## Instructions to follow
The response must contain every line from the records below that has "computer".
Top of Records provided
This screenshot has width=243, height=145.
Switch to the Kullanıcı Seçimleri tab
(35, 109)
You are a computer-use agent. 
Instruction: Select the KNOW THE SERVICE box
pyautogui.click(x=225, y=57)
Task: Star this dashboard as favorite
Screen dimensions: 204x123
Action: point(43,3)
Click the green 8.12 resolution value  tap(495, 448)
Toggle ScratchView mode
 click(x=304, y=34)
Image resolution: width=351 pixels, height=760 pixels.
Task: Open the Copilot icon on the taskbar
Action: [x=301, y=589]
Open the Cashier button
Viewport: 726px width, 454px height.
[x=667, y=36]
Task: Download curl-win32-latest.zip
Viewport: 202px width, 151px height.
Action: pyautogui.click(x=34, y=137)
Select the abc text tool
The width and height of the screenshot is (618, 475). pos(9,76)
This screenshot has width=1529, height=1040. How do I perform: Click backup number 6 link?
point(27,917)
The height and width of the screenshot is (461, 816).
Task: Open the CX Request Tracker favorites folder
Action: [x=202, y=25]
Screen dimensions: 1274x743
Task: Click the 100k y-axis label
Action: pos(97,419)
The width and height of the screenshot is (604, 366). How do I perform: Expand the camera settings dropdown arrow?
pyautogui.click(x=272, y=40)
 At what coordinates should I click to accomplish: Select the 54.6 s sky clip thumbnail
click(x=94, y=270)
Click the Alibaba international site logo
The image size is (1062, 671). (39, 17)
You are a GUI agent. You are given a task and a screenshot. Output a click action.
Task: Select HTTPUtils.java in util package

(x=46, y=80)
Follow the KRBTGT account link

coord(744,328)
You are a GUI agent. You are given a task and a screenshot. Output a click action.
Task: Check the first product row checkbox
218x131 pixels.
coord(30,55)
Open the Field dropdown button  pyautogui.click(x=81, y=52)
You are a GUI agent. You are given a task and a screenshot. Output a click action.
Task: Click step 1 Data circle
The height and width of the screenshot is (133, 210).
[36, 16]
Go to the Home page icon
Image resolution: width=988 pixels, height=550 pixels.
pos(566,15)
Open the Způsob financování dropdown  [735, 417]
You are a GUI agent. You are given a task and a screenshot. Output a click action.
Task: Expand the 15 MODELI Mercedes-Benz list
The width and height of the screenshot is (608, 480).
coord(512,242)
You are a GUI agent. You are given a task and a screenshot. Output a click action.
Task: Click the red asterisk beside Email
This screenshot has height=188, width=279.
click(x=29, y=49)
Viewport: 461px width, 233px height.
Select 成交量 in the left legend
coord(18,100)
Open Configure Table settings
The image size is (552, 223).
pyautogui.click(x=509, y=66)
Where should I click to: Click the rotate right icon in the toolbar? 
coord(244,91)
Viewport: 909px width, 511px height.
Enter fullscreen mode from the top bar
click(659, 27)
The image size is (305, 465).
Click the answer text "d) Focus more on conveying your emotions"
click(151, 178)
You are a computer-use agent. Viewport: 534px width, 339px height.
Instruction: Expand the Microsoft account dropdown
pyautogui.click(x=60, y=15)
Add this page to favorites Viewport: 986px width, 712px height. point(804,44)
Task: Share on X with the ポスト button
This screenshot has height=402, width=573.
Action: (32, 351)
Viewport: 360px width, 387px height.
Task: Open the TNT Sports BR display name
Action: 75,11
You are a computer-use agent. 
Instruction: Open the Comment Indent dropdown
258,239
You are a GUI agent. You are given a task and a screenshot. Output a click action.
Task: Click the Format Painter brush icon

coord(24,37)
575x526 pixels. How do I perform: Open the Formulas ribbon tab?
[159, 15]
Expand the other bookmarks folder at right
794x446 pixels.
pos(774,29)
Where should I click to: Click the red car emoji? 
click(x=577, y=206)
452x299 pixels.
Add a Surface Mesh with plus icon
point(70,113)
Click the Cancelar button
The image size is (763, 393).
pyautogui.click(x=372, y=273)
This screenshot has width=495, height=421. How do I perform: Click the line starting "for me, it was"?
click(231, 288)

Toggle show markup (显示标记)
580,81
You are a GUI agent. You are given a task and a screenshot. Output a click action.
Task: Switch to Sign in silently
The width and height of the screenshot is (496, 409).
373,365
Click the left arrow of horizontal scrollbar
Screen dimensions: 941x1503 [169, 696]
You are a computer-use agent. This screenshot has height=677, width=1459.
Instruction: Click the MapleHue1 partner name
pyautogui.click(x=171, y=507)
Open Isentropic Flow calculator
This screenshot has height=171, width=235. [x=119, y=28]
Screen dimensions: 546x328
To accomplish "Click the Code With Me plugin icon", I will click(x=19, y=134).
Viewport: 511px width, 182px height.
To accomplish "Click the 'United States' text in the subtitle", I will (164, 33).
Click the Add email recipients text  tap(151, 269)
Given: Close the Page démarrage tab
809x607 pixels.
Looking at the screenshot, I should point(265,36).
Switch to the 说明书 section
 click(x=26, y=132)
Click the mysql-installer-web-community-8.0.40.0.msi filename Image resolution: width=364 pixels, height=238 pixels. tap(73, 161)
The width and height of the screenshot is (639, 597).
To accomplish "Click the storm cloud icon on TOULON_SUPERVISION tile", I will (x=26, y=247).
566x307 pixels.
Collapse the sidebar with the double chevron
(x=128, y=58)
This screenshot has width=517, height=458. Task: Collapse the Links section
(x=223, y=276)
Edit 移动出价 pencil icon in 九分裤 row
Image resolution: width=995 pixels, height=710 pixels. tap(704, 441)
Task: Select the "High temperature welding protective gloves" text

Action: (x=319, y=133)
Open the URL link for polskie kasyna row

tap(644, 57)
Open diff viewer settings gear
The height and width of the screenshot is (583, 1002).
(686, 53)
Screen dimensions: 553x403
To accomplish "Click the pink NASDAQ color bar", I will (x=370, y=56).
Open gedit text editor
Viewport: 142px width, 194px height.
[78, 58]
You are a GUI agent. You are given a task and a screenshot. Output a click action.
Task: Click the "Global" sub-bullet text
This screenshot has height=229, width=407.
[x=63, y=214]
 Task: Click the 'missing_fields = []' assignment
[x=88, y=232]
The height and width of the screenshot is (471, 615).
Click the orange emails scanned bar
Bottom of Records provided
## Response below
You are a computer-use agent. 
You are a computer-use agent. Viewport: 534px width, 339px height.
You are a computer-use agent. 
You are a computer-use agent. This screenshot has height=677, width=1459.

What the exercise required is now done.